Q: How do your results extend those of your collaborators at MGH, who looked at effects on neurites following cortical administration of Aβ antibodies about a year and a half ago?
A: The Lombardo et al. paper was a postmortem study. It reported the very important finding that mice receiving antibody treatment had a significant reduction in abnormal neurite geometry that correlated with Aβ clearance. They didn't see much of a change in neuritic dystrophy when assessing it with APP immunoreactivity. YFP expression is a very sensitive marker for assessing neuritic dystrophy and is actually more sensitive than silver or APP staining in detecting dystrophic areas (especially smaller dystrophic swellings). Our 2003 J. Comp. Neurology paper actually compared the different methods. So, the three major differences between our JCI paper and the Lombardo et al. paper was that our study was in vivo, we tracked neuritic dystrophy in individual neuritic plaques, and we used a more sensitive method to monitor neuritic dystrophy and neurite morphology.
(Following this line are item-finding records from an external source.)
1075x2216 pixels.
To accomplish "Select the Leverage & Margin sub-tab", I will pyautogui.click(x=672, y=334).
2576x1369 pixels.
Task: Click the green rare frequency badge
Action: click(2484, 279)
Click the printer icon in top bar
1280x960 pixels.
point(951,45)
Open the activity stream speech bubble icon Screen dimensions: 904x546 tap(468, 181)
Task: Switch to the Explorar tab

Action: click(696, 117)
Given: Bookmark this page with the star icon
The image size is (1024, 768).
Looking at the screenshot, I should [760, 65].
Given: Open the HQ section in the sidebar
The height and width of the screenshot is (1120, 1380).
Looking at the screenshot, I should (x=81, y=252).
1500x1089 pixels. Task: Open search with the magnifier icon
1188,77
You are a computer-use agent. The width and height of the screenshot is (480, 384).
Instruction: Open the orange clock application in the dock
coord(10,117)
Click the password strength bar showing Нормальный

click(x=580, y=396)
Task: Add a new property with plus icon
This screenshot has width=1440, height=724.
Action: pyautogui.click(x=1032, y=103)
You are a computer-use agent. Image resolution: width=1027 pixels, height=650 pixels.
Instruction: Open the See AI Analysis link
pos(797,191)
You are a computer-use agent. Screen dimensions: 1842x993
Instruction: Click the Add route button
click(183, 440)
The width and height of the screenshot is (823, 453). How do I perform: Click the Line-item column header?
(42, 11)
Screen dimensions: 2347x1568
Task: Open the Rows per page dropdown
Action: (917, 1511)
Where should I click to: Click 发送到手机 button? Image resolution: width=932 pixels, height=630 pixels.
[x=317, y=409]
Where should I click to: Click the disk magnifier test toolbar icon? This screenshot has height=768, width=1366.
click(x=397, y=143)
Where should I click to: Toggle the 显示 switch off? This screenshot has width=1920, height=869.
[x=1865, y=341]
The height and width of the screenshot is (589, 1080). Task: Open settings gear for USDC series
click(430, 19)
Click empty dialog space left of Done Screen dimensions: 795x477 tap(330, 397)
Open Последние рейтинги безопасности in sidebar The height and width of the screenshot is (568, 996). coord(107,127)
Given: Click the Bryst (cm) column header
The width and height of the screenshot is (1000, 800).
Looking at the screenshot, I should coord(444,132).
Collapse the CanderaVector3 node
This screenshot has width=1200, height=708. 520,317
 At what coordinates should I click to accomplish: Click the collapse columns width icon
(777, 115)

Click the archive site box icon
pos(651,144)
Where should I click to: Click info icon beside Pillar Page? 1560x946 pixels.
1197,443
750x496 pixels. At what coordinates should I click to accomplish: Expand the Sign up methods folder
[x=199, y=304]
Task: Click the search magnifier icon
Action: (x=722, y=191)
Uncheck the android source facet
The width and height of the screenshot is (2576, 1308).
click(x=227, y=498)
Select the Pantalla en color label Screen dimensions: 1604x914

The other advantages of using YFP are that YFP requires no exogenous cofactors or substrates to fluoresce and diffuses freely throughout the cytoplasm; thus, it fluorescently labels all neuronal processes including axons, dendrites, and dendritic spines. These features of YFP allow neurites to be easily visualized in live tissue without any potentially disruptive manipulations. Since cytoplasmic YFP labels all neuronal processes indiscriminately, the morphology and dynamics of normal and dystrophic neurites of labeled neurons in PDAPP; YFP double Tg mice can be observed without concerns regarding tissue penetration or alteration of target molecules by the AD pathogenic environment, which are potential problems associated with the use of traditional histological probes.